Say how many lines of the listing below hold the string "dimensions", and say nothing else.

(RECORDS PROVIDED)

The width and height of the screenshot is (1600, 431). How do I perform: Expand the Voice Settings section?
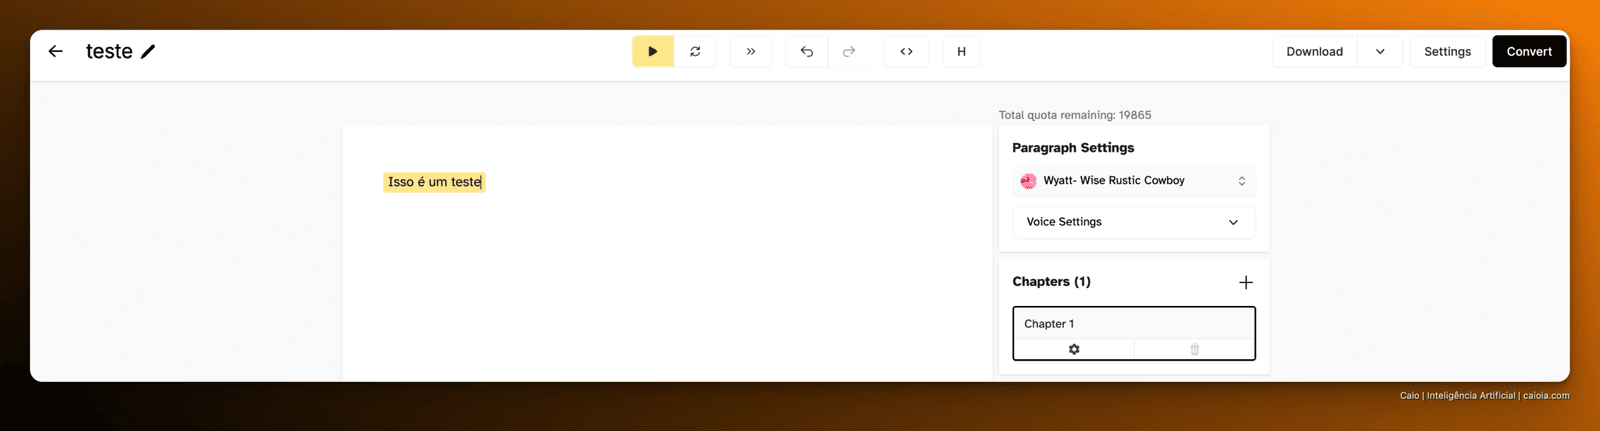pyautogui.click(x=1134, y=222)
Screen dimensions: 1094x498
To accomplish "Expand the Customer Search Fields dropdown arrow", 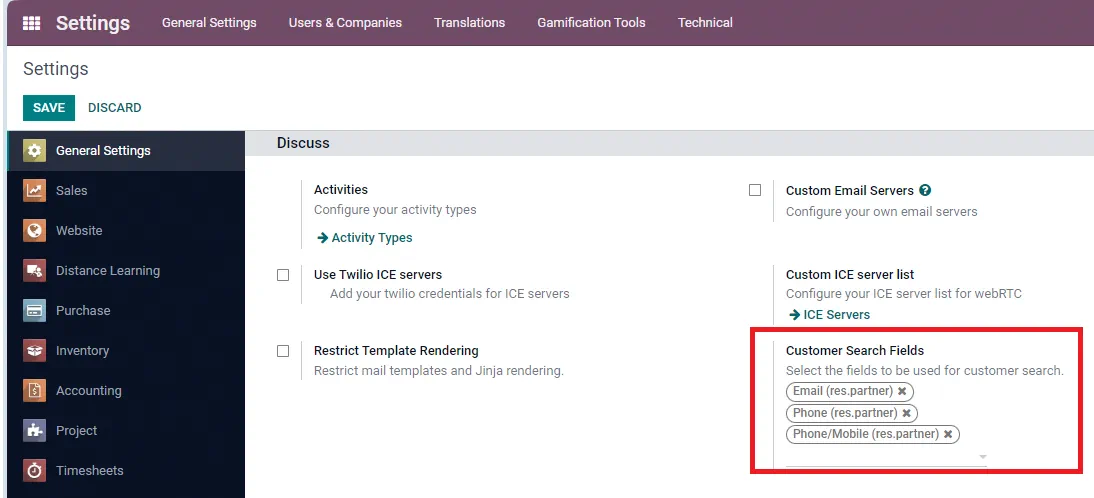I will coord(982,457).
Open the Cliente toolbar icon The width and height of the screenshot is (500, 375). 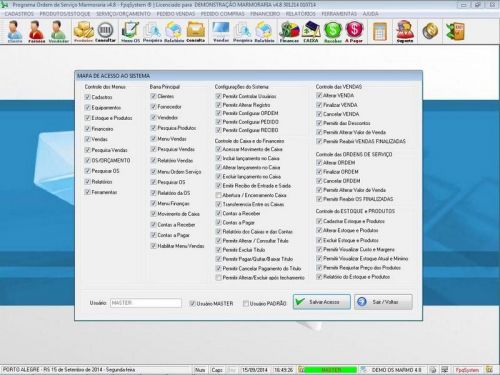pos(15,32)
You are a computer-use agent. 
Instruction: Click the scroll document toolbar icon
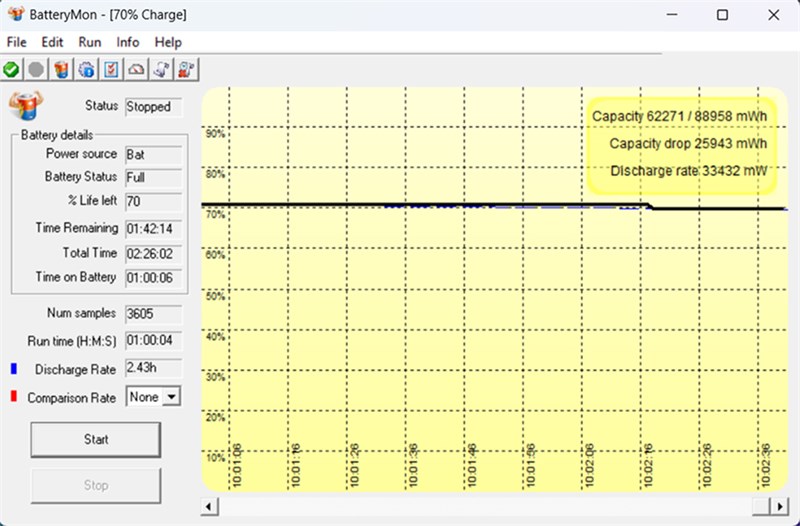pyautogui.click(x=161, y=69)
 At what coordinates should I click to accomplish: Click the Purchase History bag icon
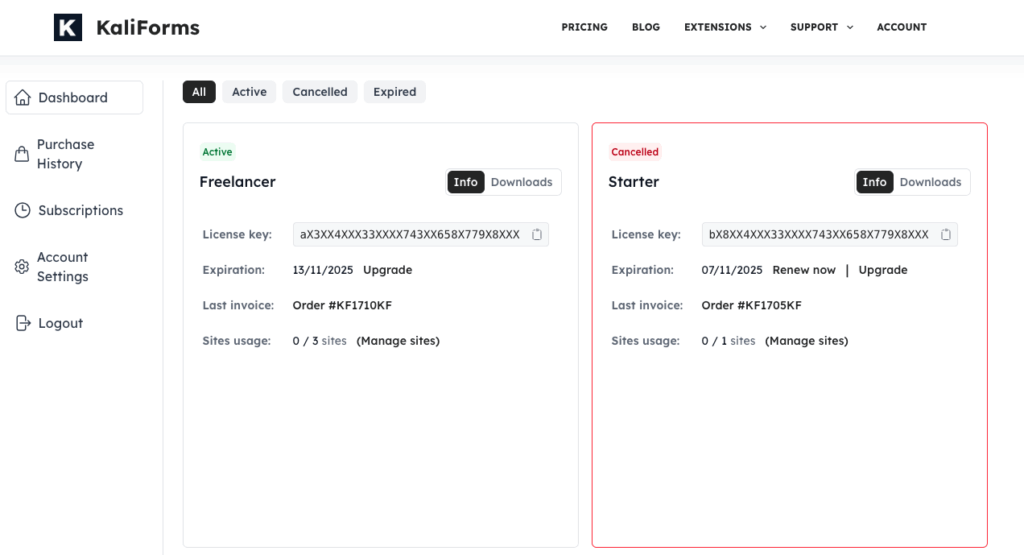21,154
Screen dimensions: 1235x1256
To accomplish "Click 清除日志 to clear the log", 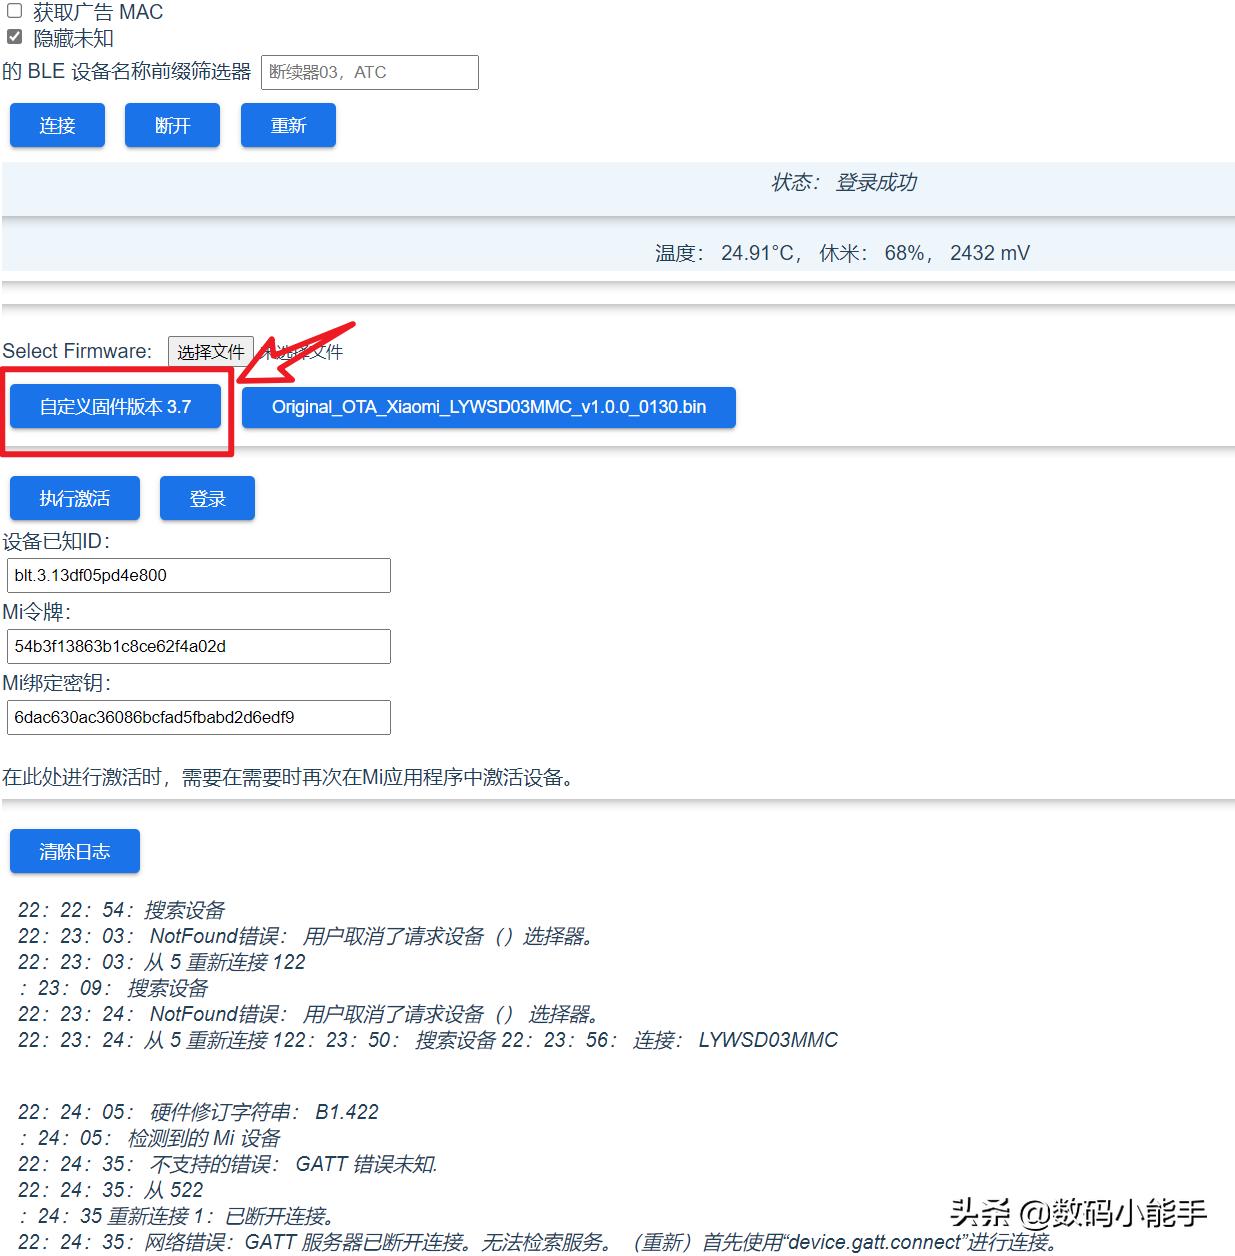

(End RECORDS PROVIDED)
(RECORDS PROVIDED)

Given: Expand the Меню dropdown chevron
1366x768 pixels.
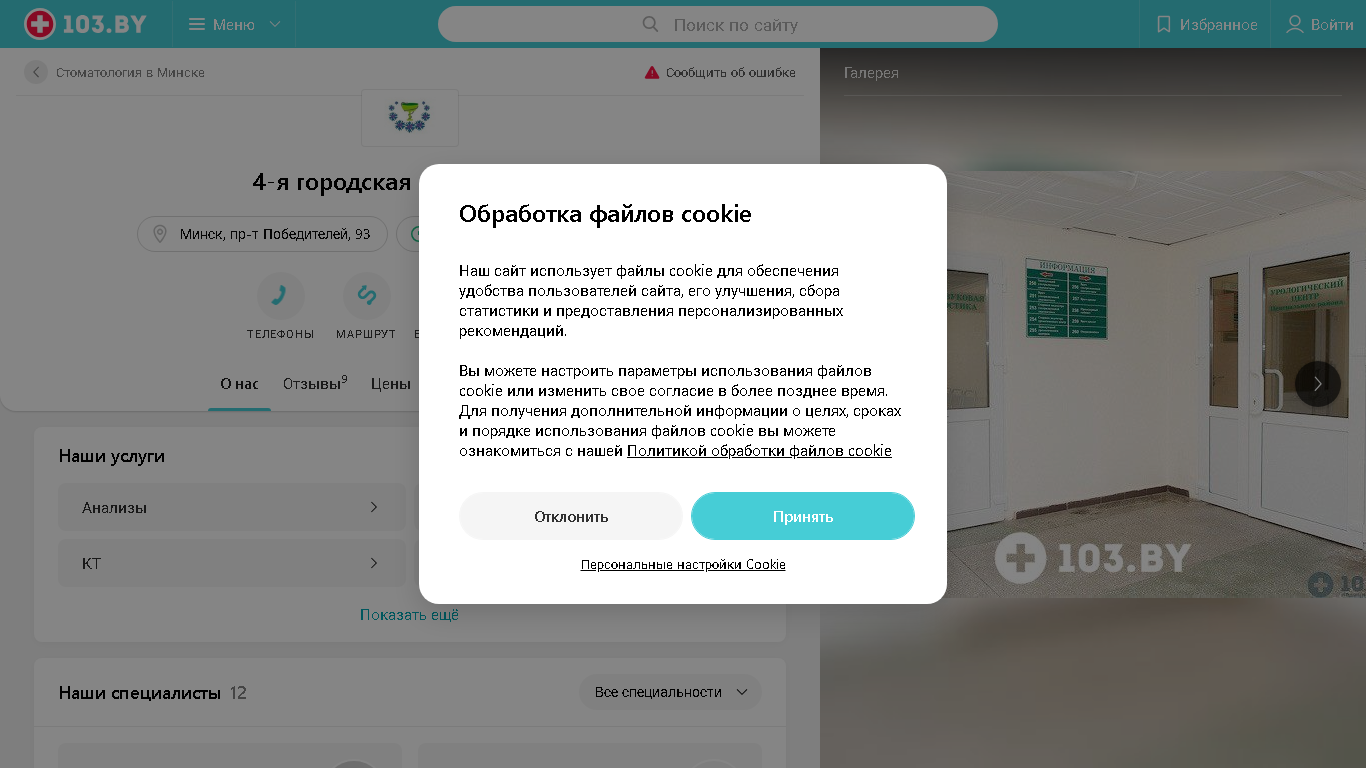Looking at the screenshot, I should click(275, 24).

(End RECORDS PROVIDED)

• **RESULT BELOW**: 2